> [EXERCISE SET]
a: In the passage on true and false war stories, what does the false war story owe its allegiance to?
b: Extend the passage on true and false war stories, picking up right after its final sentence.

> [EXCERPTED TEXT]
━━━━━━━━━━━━━━━━━━━━━━━━━━━━━━

A true war story ultimately challenges identity because war radically challenges identity, from the soldier who must confront himself as well as the enemy on the battlefield to the civilian who discovers she is less than human when she becomes a refugee. Blown up, dismembered, wasted bodies on the battlefield also fundamentally disturb human identity for those who killed them, witnessed their demise, or buried them. Those bodies also unsettle national identity when a country divides itself over a controversial war, or when the body politic persuades soldiers to kill others even if in so doing they bring their own humanity into question. The false war story ignores this challenge to humanity by owing its allegiance to war and national identity. The false war story affirms in sentimental, selective, and dishonest ways the idea that “we”—its protagonists and its audience—are human, even though we might be more like chickens clucking our heads over the oh-so-sad loss of life we have just witnessed. A good or great true war story forcefully articulates war’s challenge to identity and humanity in content and form, balancing the tension between war’s degrading nature and the need to make the grade as a war story.

━━━━━━━━━━━━━━━━━━━━━━━━━━━━━━

> [GIVEN MATERIAL]

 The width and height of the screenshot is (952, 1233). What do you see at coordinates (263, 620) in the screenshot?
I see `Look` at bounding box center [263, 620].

━━━━━━━━━━━━━━━━━━━━━━━━━━━━━━

> [EXPECTED RESPONSES]
a: War and national identity.

b:
Perhaps one reason why
The Latehomecomer
might get a good but not great grade is that it does not fully recognize the challenge to identity that it poses. This challenge is found in the transformation from being degraded—of living in shit—to being able to earn a grade, to foreground “the stuff of life.” Yang exhibits faith in the power of her story to represent herself and her people, but she does not see the pitfalls of victimization and voice. The refugee who speaks in a language that her adopted national audience can hear faces a dilemma: she is no longer a refugee even as she speaks for the refugee, and no longer a victim even as she speaks of victimization. Her ability to tell the story to an audience not made of refugees has changed the author’s identity. This is why the refugee community may turn against its writers, because it knows its identity is no longer the same as that of the writers. In the West, the refugee writer is an auteur, whereas the community he or she supposedly speaks for is a collective, their condition enforced on them by a general public that cannot hear them even when they do speak.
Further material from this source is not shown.